Largest box under the plane

We want to maximize $xyz$ subject to $2x + 7y + z = 12$ . By AM-GM, $12 = 2x + 7y + z \ge 3 \sqrt[3]{(2x)(7y)(z)} = 3 \sqrt[3]{14xyz},$ so $xyz \le \frac{4^3}{14} = \frac{32}{7}$ . Equality occurs when $2x = 7y = z = 4$ .

The volume of the box is given by

$V = x y z = x y (a - b x - c y)$

Taking the partial derivatives of $V$ with respect to $x$ and $y$ :

$V_x = y (a - b x - c y) + x y (- b) = y (a - 2 b x - c y)$

$V_y = x (a - b x - cy ) + x y (- cy) = x (a - b x - 2 c y)$

At the critical point (the extremum), $V_x = V_y = 0$ . Since $x \ne 0$ , $y \ne 0$ , then

$2 b x + c y = a$

and

$b x + 2 cy = a$

The solution of this linear system is $x = \dfrac{a}{3b}$ , $y = \dfrac{a }{3 c }$

Clearly this critical point corresponds to a maximum of $V$ , since at $x = 0$ or $y = 0$ the volume is zero. However, one can check that by taking the second partial derivatives:

$V_{xx} = y (- 2 b)$ , $V_{xy} = (a - 2 b x - cy) - c y = a - 2 b x - c y$ , $V_{yy} = x (- 2 c)$ , hence the Hessian matrix is

$\mathbf{H} = \displaystyle \begin{bmatrix} - \dfrac{2 a b}{3 c} && -\dfrac{a}{3} \\ -\dfrac{a}{3} && - \dfrac{2 a c}{3 b} \end{bmatrix}$

Since $-H_{11} = \dfrac{2 a b}{3 c} \gt 0$ and $| \mathbf{-H} | = \dfrac{1}{3} a^2 \gt 0$ , then matrix $\mathbf{H}$ is negative definite, and hence our critical point is a local maximum.

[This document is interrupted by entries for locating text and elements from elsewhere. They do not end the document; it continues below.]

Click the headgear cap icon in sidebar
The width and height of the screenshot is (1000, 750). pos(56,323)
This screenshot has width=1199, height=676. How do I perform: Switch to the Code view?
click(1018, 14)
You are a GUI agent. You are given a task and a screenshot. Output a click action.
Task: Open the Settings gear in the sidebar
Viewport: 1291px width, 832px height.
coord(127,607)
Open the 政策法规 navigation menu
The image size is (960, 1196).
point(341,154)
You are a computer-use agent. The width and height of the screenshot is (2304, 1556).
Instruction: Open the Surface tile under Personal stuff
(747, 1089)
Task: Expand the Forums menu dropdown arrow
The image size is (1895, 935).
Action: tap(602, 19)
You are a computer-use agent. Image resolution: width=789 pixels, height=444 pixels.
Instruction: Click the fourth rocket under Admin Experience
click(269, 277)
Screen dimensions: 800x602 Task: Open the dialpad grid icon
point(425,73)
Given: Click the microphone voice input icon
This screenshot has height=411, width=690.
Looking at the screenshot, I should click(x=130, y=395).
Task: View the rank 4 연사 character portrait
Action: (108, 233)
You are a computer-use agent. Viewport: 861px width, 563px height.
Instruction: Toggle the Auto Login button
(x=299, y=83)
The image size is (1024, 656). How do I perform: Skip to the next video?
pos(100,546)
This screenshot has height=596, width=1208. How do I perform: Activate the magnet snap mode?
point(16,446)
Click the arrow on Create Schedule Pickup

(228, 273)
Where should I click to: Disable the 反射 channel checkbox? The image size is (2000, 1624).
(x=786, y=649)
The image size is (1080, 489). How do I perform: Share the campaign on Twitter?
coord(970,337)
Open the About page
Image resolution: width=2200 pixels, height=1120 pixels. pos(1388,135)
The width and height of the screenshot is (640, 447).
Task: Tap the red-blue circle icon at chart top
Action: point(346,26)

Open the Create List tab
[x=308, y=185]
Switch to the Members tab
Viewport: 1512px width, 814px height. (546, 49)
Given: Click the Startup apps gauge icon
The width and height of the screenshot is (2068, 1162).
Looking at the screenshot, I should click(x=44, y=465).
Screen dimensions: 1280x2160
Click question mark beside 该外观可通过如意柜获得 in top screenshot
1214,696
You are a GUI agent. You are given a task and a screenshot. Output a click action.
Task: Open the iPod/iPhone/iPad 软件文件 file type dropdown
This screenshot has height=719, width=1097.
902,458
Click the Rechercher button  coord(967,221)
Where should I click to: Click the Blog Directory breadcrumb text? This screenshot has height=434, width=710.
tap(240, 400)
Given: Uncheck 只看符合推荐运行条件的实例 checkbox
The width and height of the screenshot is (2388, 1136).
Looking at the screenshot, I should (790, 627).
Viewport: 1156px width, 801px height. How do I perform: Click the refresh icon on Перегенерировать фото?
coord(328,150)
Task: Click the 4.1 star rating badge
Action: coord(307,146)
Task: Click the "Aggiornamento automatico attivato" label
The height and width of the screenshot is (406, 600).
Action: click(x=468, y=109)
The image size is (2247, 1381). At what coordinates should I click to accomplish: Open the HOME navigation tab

At this point, $z = a - b x - c y = \dfrac{a}{3}$

Therefore, the maximum volume is $V_{\text{Max} } = \dfrac{a^3}{27 b c }$

Substituting $a = 12, b = 2 , c = 7$ , gives us $V_{\text{Max}} = \dfrac{12^3}{27(2)(7) } = \dfrac{32}{7}$

Thus the answer is $32 + 7 = \boxed{39}$